10 Haziran 2016 Cuma

Çıkarsız İyilik

Koğuş naber? Ben geldim. İyi olun, değilseniz de bana kanalize olun, iki kafanızı dağıtacağım gene. Dinç değilsen de, sonra gel yavrum. Sınırsız çay ve yemek ikramı var. Canın isteyince gel, kasadan fişini al yeter. Fişe takılmasana sen, o sembolik! Amme hizmeti yapıyoruz burada, nasiplen işte. 

Çıkarsız İyilik yok dersem sana, ne dersin? Kocaman bir kiminiz ; Hassiktir, kiminiz de " Hadi ulan! " dersiniz, ama öyle gençler. 

Sosyolojik açıdan da, teolojik açıdan da bu mümkün değildir ve yapılan her " iyi " olarak adlandırılan her harekette, şahşi bir menfaat yatmaktadır. Çıkarsız iyilik yapamazsın başka bir diyişle, mesela.

1- Bazı Ateist dernekler, bazı dini topluluklar mevcuttur. Ya da bir engellilere yardım gecesi düzenlensin. Hiç fark etmez. Üçünü de " 1 " numara adı altında yorumlayacağım. örneklerden Zıt kavramlardır ama mantığı aynıdır iyi dinle beni, bak, dinlesene. İyi hadi git kahveni al da gel. 

Aldın mı? Almışsındır bence de yani, bir zahmet! Ne diyorduk.

Örnek verildiği üzere birtakım kuruluşlar ; iyilik yapmaktadır neticede.

Ateist dernekler karın doyursun mesela, dini topluluklar eğitim imkanı ve bursu versin, diğerleri de gecesinde para toplayıp yardım yapsınlar. Bunlar çıkarsız iyilikler mi zannediyorsun. E iyi sana, sen hep böyle " zannet " oldu mu çocuğum?

Bana surat asma da, iyi dinle şimdi.

Ateist derneklerin ne çıkarı olacak diyorsun değil mi? Çıkarları şudur. Bak biz Tanrı'ya inanmıyoruz, ama çok iyi insanlarız. Fakirleri doyuruyoruz ve gör bak, " Din olmadan da çok iyiyiz. " temasıyla kendi propagandasını el altından yapmaktır bu, saf iyilik değildir. Madem beklentileri yok, sayfalarına girip bakınız. Niçin her yerde boy boy fotolar atarak " İyiliklerini belgeleme " çalışmasına giriyorlar? Bu yüzden işte çıkarları için ama gidip suratlarına söylesen ; Sen iyilikten ne anlarsın ki cevabını alırsın. 
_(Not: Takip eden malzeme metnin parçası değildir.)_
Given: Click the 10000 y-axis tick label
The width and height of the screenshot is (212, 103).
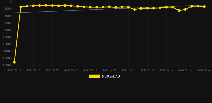Looking at the screenshot, I should click(7, 37).
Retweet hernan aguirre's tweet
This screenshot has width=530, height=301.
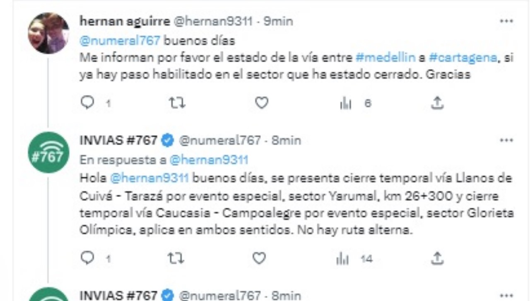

Dini topluluklara gelelim, onların çıkarı alenen ortada. Çocuk büyüyünce, bizden olacaksın ve bizim şekillendirip " Yamadığımız Din'e " itaat edeceksin. Eğer biz suç falan işlersek de, geldiğin mevkiye sayemizde geldin. Ona göre, hep bizi toplumda iyi göstereceksin. İmajı vardır ve kurum da çocukları " Çıkar(!) " gözetmeyip okuttuğundan aslında " Bakın dini topluluklar hep Allah rızası için çalışır " imajını empoze etmektir. 

Son olarak da, özel bir gece düzenleniyor ve 10 engelli kişiye akülü sandalye alınıyor. Eyvallah, güzel iş. Ama niye gecenin masraflarından sakınıp da, 30 tane daha sandalye alınmıyor? Çünkü o geceye katılan her insan ve bağışa davet edip sembolik " 3-5 Bin TL " koyan herkes, ister sanatçı, ister iş adamı, ister yönetmen, ister senarist ve ister yapımcı olsun hiç fark etmez. Çıkar, çıkardır! Hem maddi, hem manevi üstelik buradaki çıkar!

Maddi boyutu ; Filmi çıkınca " Aaa bunlar iyi insanlar. Hadi onların filmine gidelim, en azından onlara para kazandıralım. " gibi temalardan gişe yollarını yaparlar ya da dizileri çıkınca " Aaa bu oyuncu iyi herif be, izlenecek başka bir bok yok. Onun dizisini izleyelim. " 
Manevi boyutu ; Maddi boyutu oluşturan boyuttur da budur. Akıllarda insanlara " Bakın ben hayırseverin, ben çok iyiyim. Ben çok duyarlı bir vatandaşım. " imajı çizmektir ve deyim olarak " Göze sürme çekmektir. " Duyarlıyım, ben iyi birisiyim olarak hem kendi vicdanını bu sürmeyle rahatlatma zannederek, bastırır. Hem de başka insanlara da iyi imaj çizer, aslında 1 boyuta, 2 adet manevi çıkar vardır. Birisi tamamen şahsidir, diğeri de şahsidir ama bunu nakite çevirir.

Her şeyin temeli, her birimizin kendi inancıyla olan ilişkisidir. Mesela ben kendimden örnek vereceğim. Ben Müslüman ve Kur'an'a inanan, Rabbine teslim olmuş ve alemlerin Rabbinin dinine elimden geldiğince talip ve laik olmaya ve de olabilmeye çalışan birisiyim ve yaptığım her eylem " çıkar " a dayalıdır. 

Çünkü benim çıkarım da Allah'ın rızasını ve Onun eşsiz şefkatini, merhametini kazanma ona kul olmayı çalışabilme, onun rızasını kazanarak, onun cennetine hak elde edebilme çıkarıdır. En basit bir Allah-Kul inancında tıpkı Ateist derneklerin " Din olmadan iyiyiz " boyutunda manevi çıkarı varsa, her birimizin de aslında çıkarı var. 

Senin farkın ne, bir " Sen mi Akıllısın ulan angut? " diyeceklerde ; Ben çıkarsız iyiliğin olmadığını bilenlerde ve yaradılışıma dayanarak asla çıkarsız iyiliğin olmadığını fark-edenim. Dini konuda olan en vicdanı ilişkim bile çıkara dayanıyor. 

Çıkarsız iyilik, düşününce de fark edeceksiniz ki, mümkünü olmayan bir kavramdır. Çünkü her birimiz, çıkar adına niyetlenmesek bile, işin derininde bizi çıkarımız ya da çıkarımız orantısında kuşkusuz bir beklenti bizi bekliyor olacaktır. Örnekleri çok rahatlıkla ; kadın-erkek, iş mevkisinde yükselme'ye de eğriltmek mümkün ama onları çoğu kişi bilebiliyor. Ben, başka bir noktadan ve başka bir pencereden bakmaya çalıştım. Bu da klişe oldu gibime geliyor ama idare edin lan, kendi çapımda üretiyorum işte. 

Haydi eyvallah. Kısa olacak demedim ama kısa oldu, mesajı alın siz.